§ Work to complete
Return every line of the records that includes the string "image".

§ Data supplied
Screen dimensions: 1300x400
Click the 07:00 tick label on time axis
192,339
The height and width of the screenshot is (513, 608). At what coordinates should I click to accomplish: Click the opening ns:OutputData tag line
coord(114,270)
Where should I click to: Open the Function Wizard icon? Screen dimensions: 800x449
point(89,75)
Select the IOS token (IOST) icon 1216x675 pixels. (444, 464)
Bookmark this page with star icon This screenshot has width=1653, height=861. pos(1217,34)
--
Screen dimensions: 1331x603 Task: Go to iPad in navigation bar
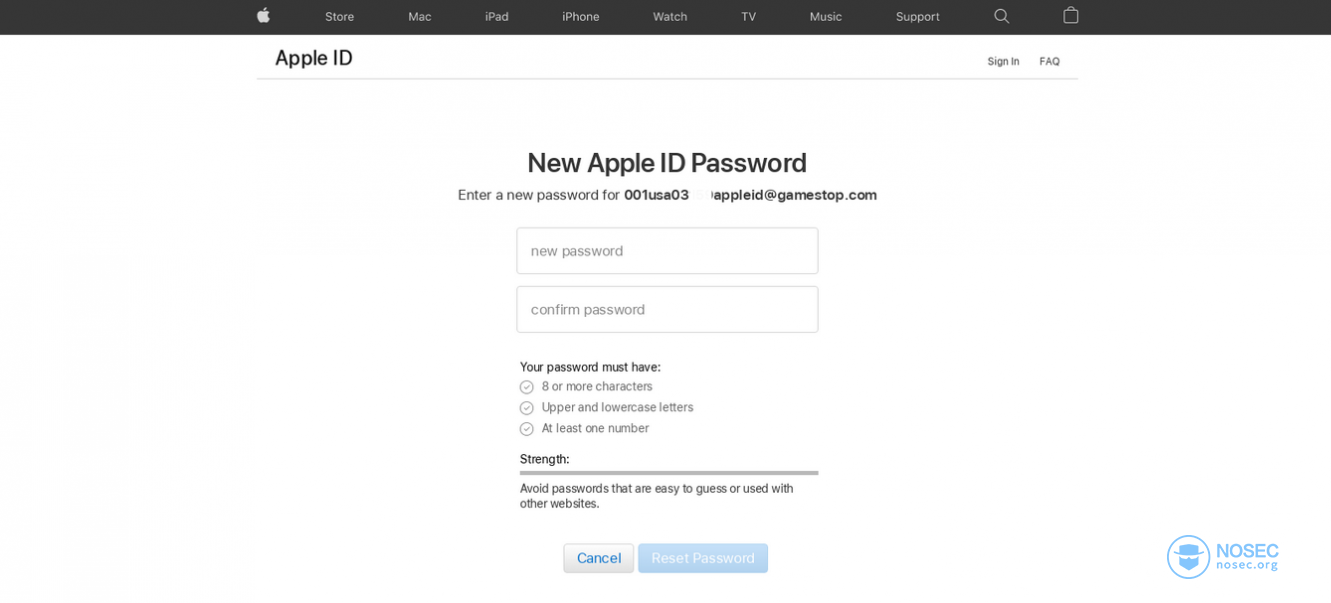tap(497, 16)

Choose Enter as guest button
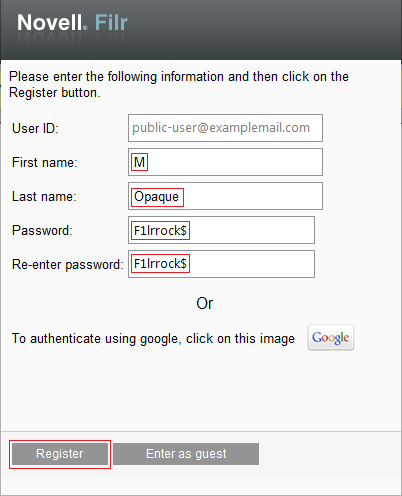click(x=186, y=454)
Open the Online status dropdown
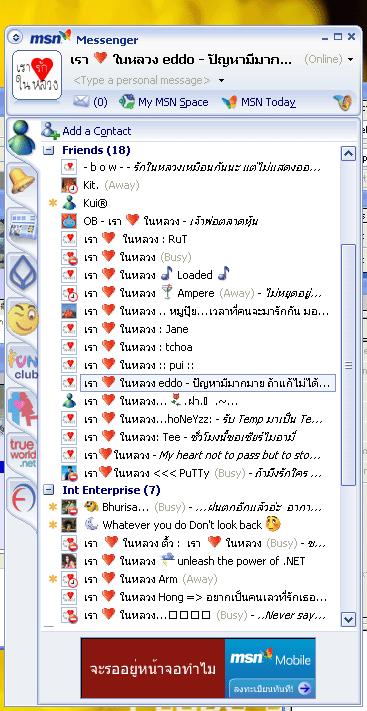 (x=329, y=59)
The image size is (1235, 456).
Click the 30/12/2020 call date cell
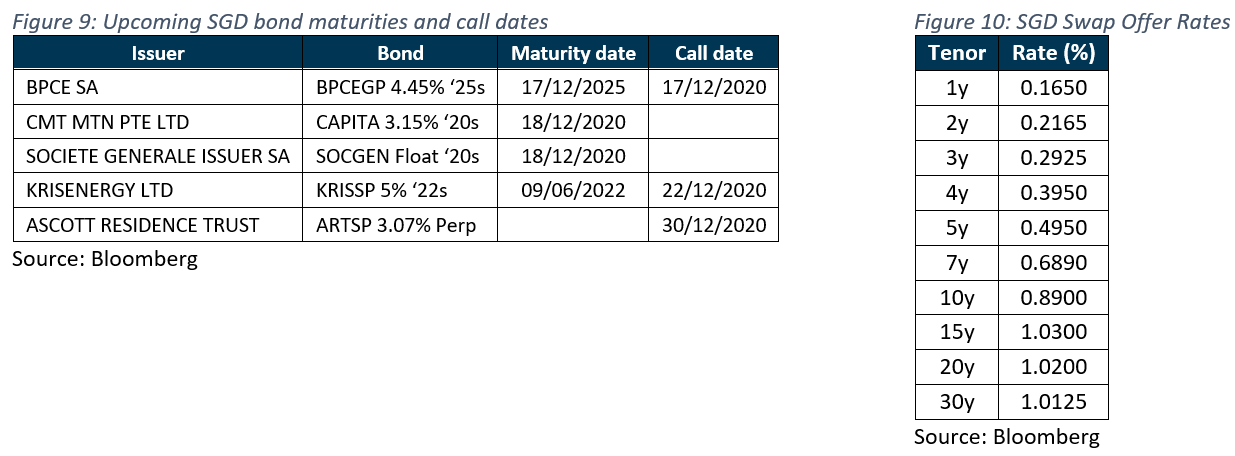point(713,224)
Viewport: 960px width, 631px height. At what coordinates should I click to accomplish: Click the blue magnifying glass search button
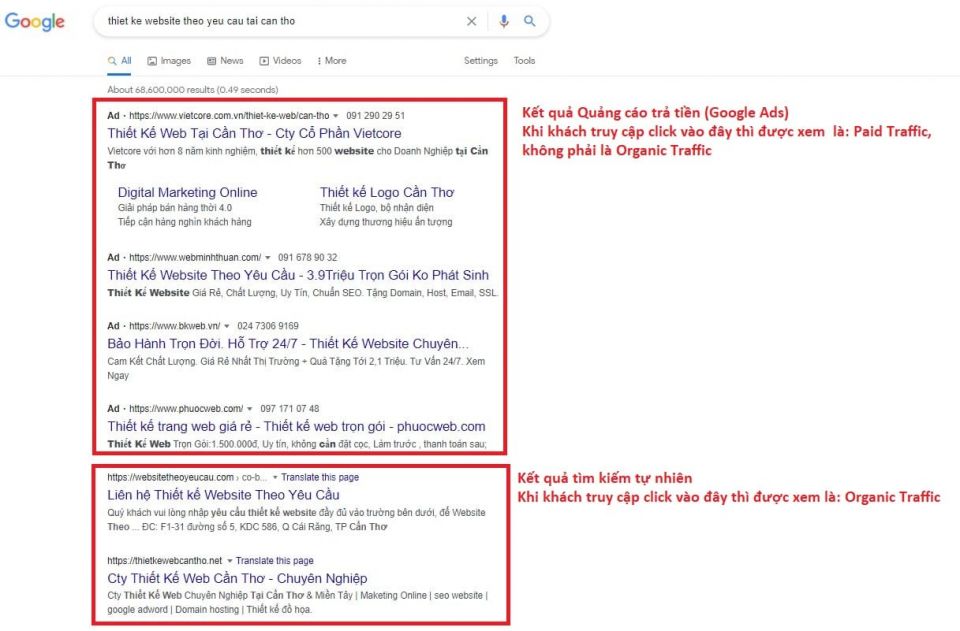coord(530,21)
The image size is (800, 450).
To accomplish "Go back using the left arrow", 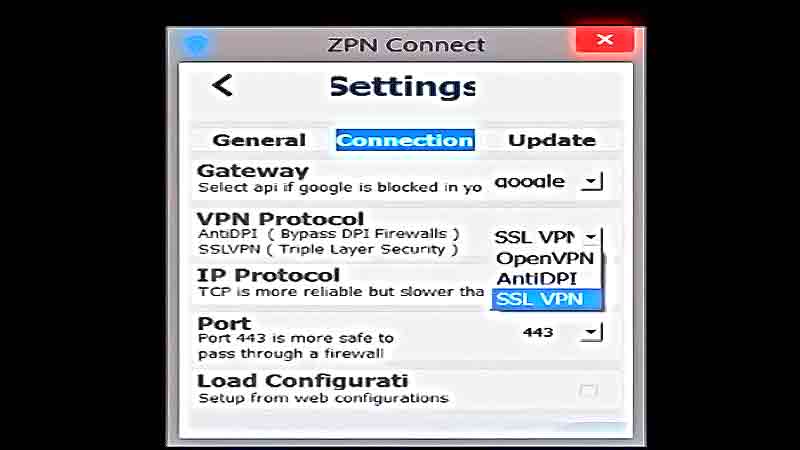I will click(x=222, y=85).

§ Answer below
The image size is (1235, 456).
The image size is (800, 450).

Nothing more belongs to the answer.